As with all her works, Babel Britain is peppered with topical markers spotted in the environment: signage, graffiti, property developers’ advertising hyperbole, street art, and protest banners – all of which help to reinforce a message of political and economic uncertainty, as well as growing inequality of wealth.
In 2017, Allchurch began an exciting new collaboration with Karin Weber Gallery in Hong Kong. With an award from the Arts Council England / British Council Artists’ International Development Fund, she visited Hong Kong for the first time to collate a vast image library of the territory. Meetings and guided tours with local artists and academics gave invaluable insight into the challenges facing Hong Kong residents: lack of space, inequality of wealth, housing shortage, and pollution.
Loosely inspired by the 1595 ‘Tower of Babel’ by Flemish painter Lucas van Valkenborch, the resulting image, Babel Hong Kong 2018, also draws strongly from Chinese painting traditions in its multiple perspectives and meandering paths which guide the viewer through an unabashedly urban cityscape leading to misty mountain ranges in the distance. Shopping malls, temples, public housing, land reclamation, construction sites and congested expressways jostle for position on the lower tiers, whilst big corporations and the well-heeled seemingly rise above the pollution, and the clouds.
Sourced from a photo tour around England in 2022, Towers of Babel (after Gandy) recreates Joseph Gandy’s pen, ink and watercolour painting ‘Comparative Characteristics of Thirteen Selected Styles of Architecture’ (1836), sometimes referred to as his ‘Tower of Babel’.
Gandy’s composition depicts three towering monuments, with each ‘strata’ presenting a different architectural style, culturally and historically. The central tower builds up from Babylonian foundations, to Egyptian, Greek, Roman and Gothic designs.
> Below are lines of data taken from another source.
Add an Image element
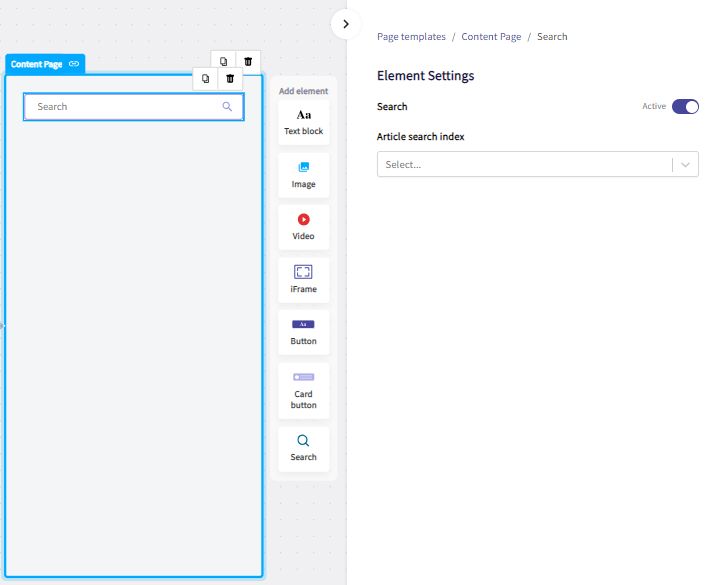 click(303, 175)

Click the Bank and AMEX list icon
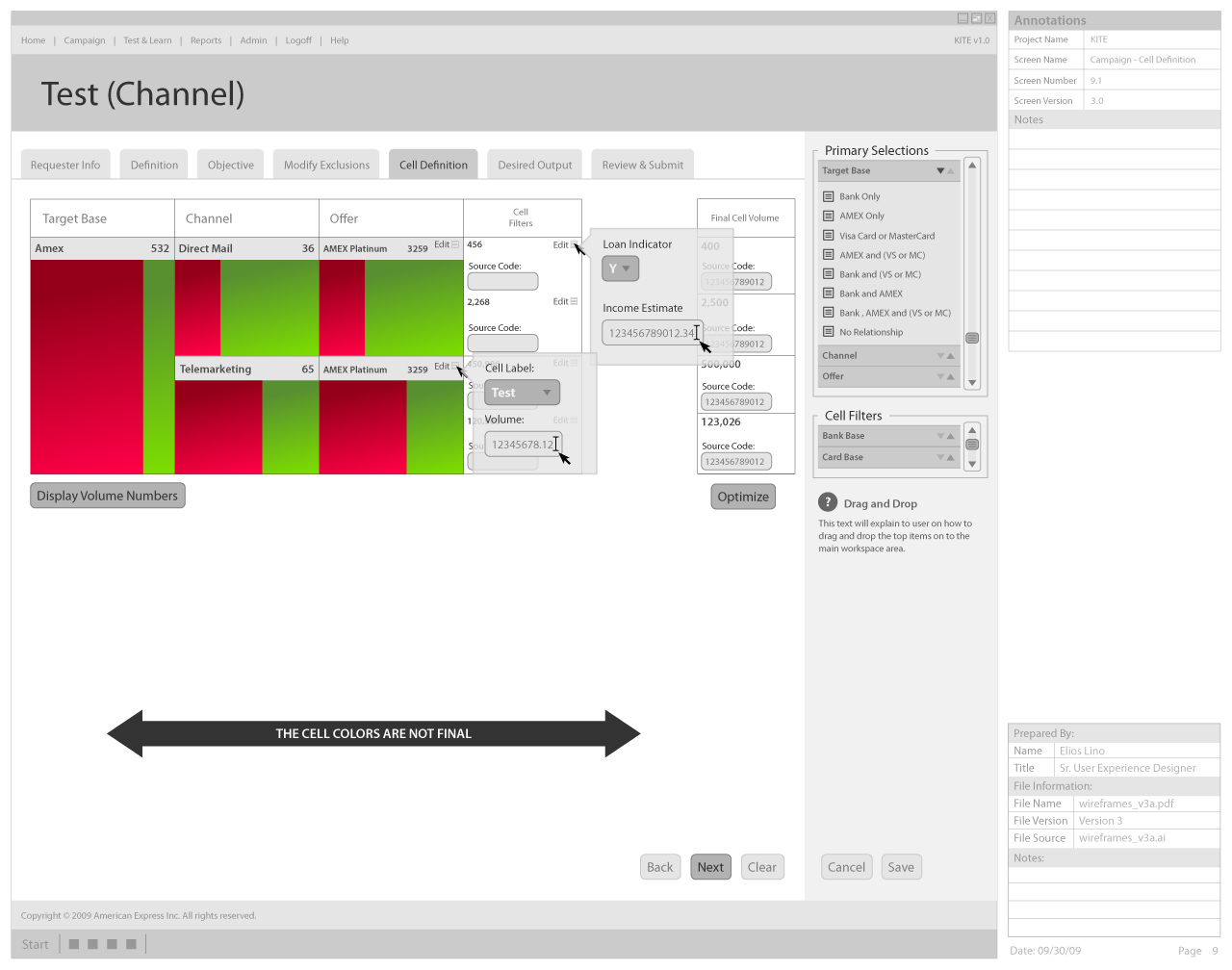point(828,294)
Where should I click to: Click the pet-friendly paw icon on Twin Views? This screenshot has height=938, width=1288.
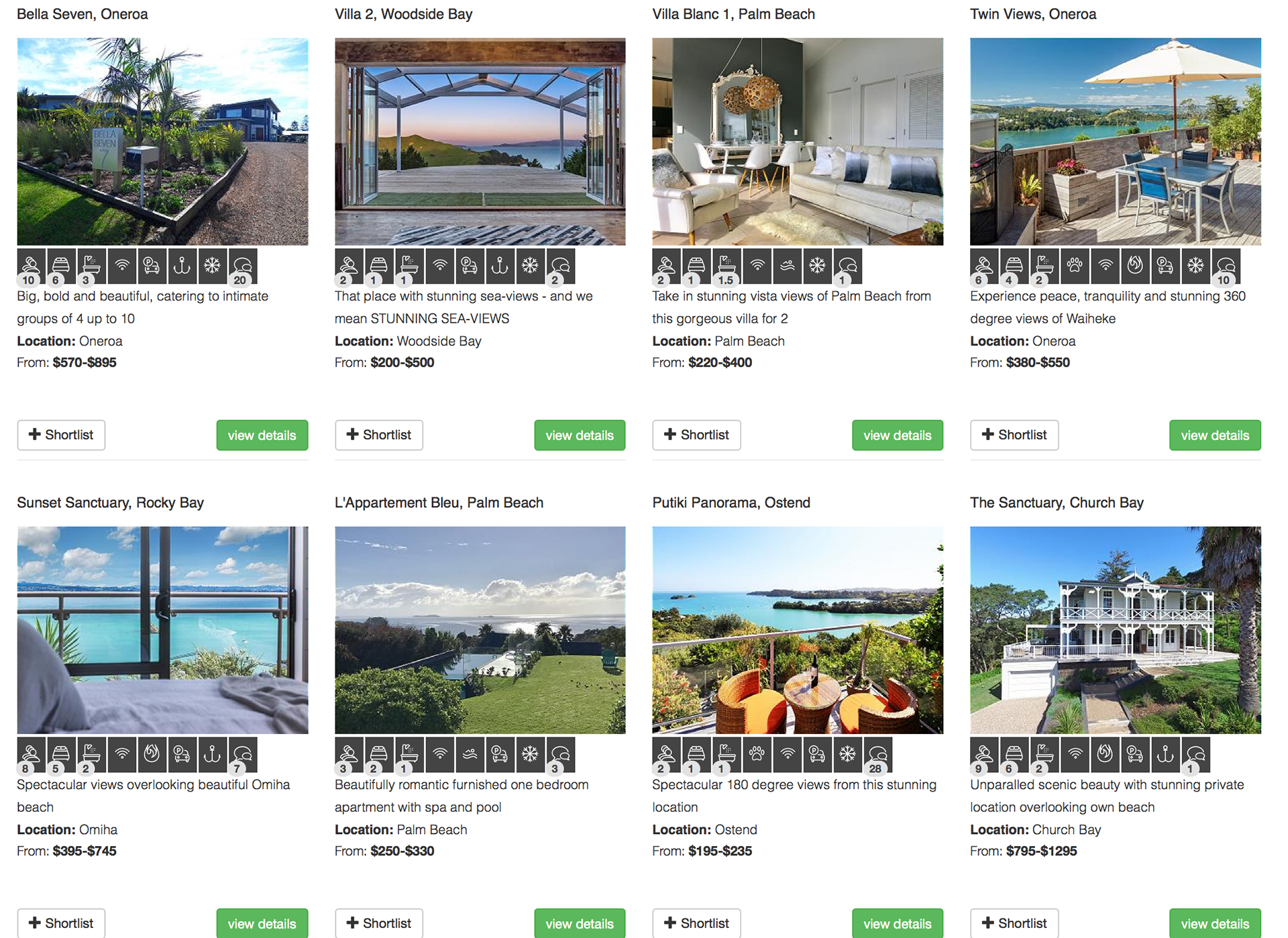(1075, 266)
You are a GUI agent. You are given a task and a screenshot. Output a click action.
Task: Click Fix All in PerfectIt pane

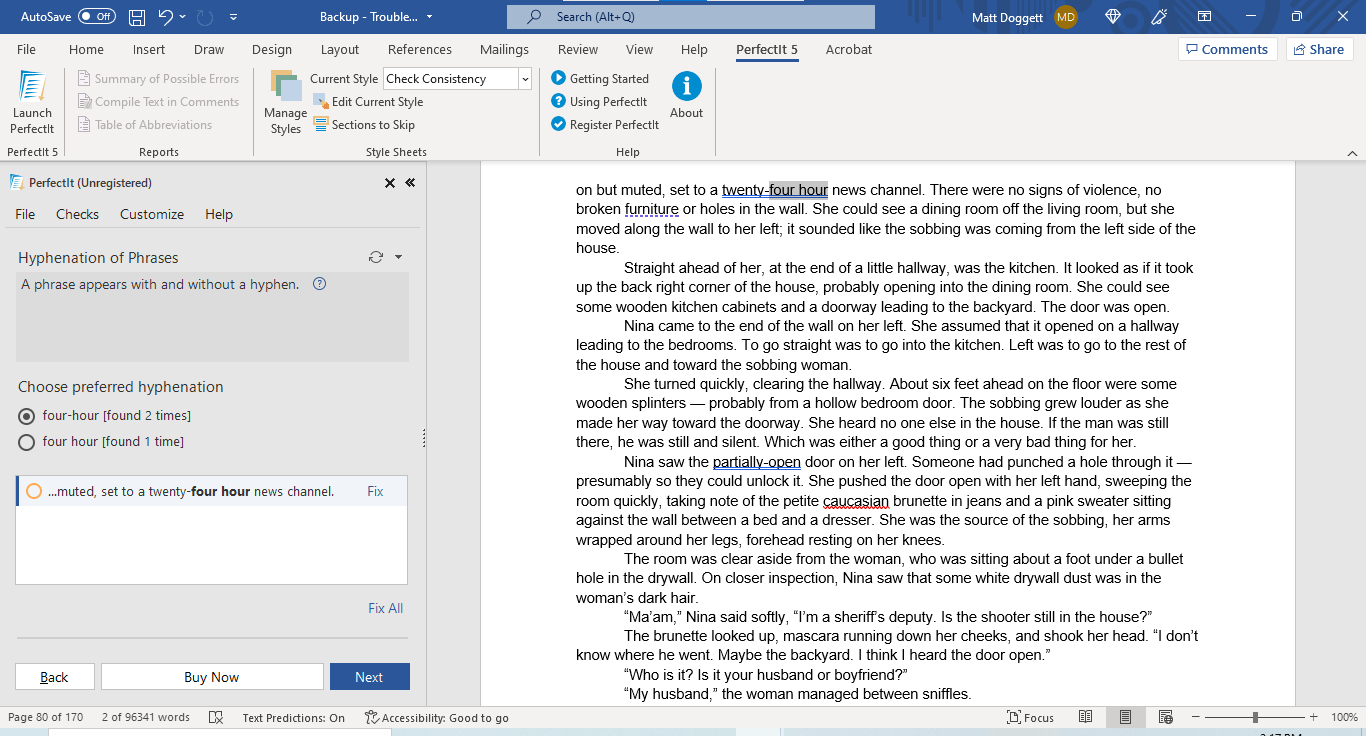point(385,607)
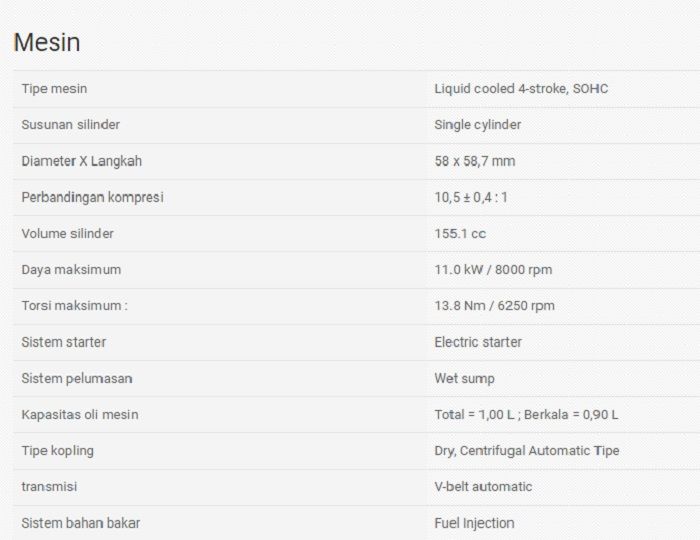Screen dimensions: 700x540
Task: Click the Mesin section heading
Action: [47, 43]
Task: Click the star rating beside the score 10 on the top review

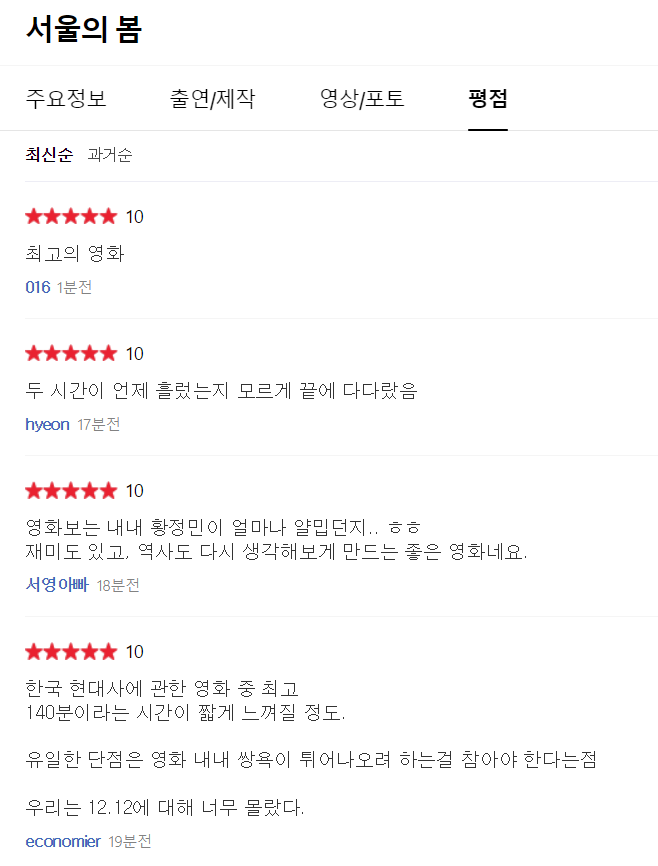Action: [70, 216]
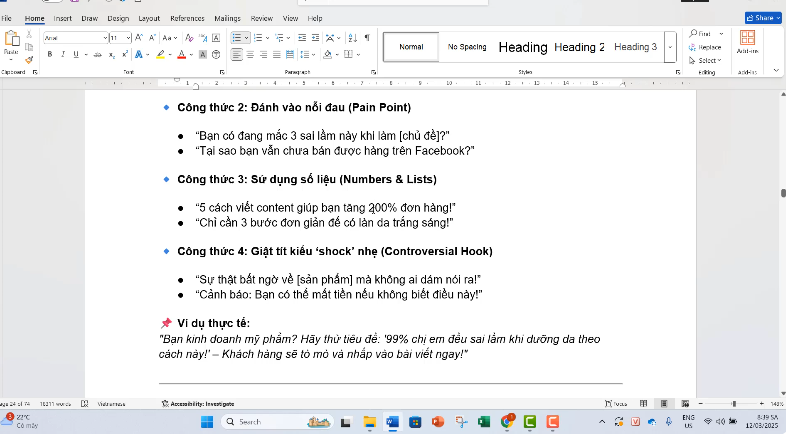This screenshot has height=434, width=786.
Task: Switch to the References tab
Action: (187, 18)
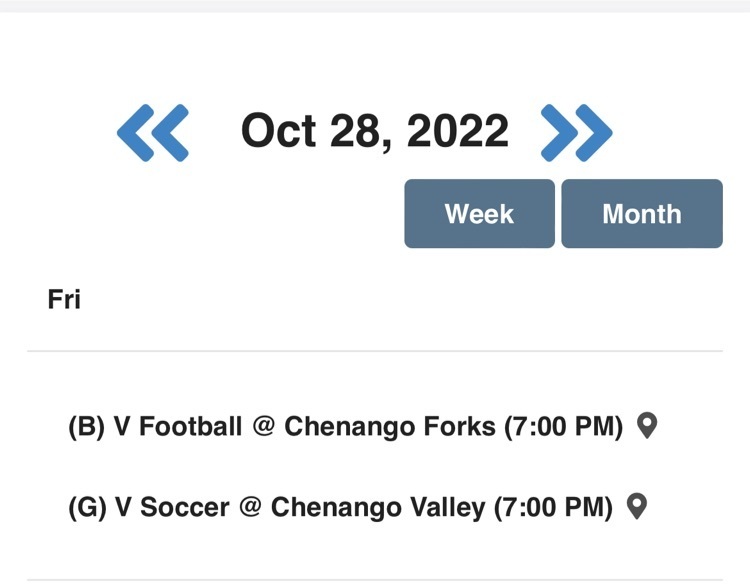The width and height of the screenshot is (750, 585).
Task: Show location of the 7:00 PM soccer game
Action: point(637,506)
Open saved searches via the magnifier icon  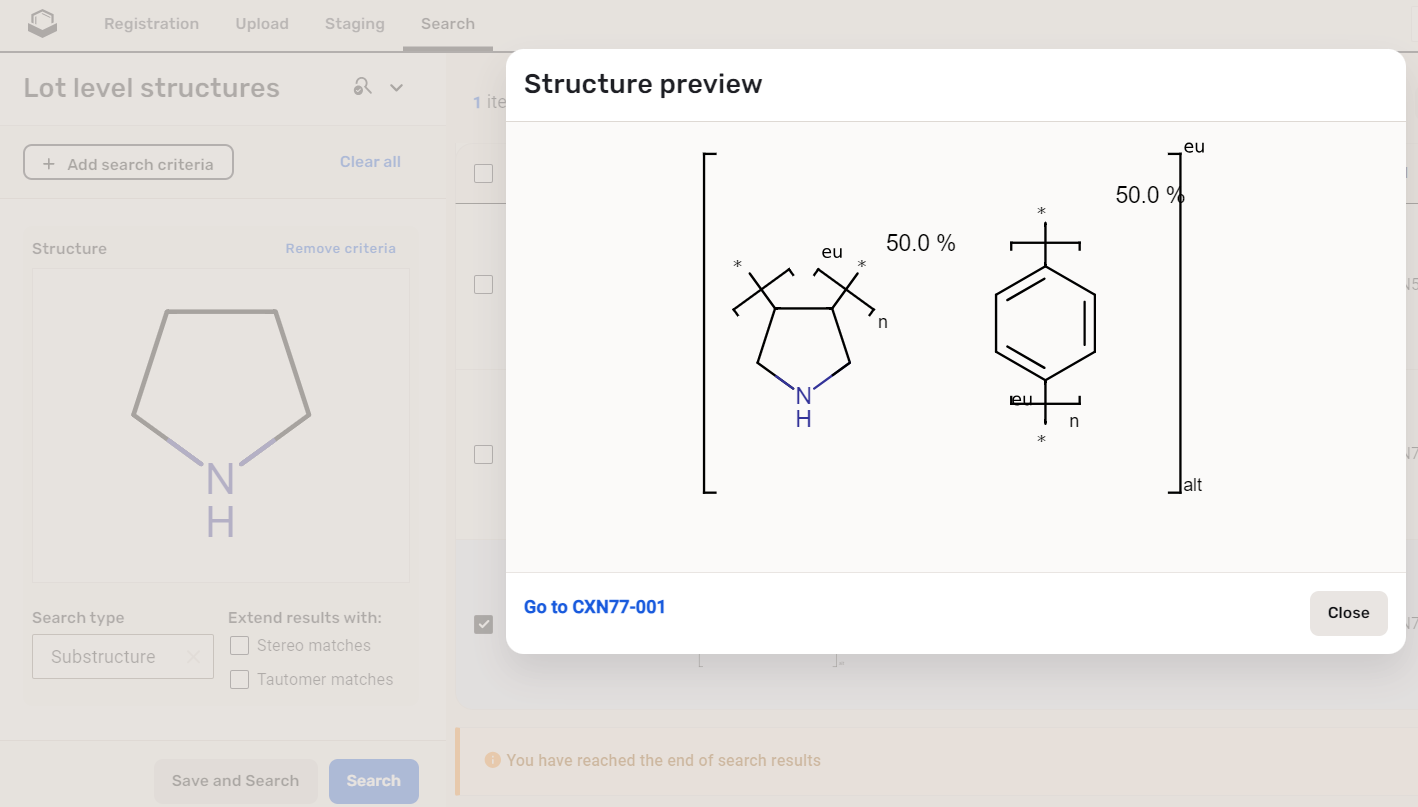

The surrounding landscape and flanking towers combine prehistoric stone circles and monoliths, with examples of Medieval, Persian, South Asian and Chinese architecture.
In her photographic homage Allchurch has sought to bring the narrative up to date. Her central tower combines examples of Victorian Egyptian style architecture, with C20th Art Deco on the lower tier, followed by layers of Palladian, Neo-Classical and Gothic Revivalist architecture. The flanking elevations assemble Roman ruins, Medieval, Greek Revivalist, Indo-Gothic, and the Chinoiserie style, with examples of late C20th Postmodern architecture at the apex, whose stylistic forms might appear familiar to Gandy. Affixed throughout the structure are the ubiquitous security systems of modern life, and in the background, contemporary buildings and construction work are shown rising up through clouds and smoke.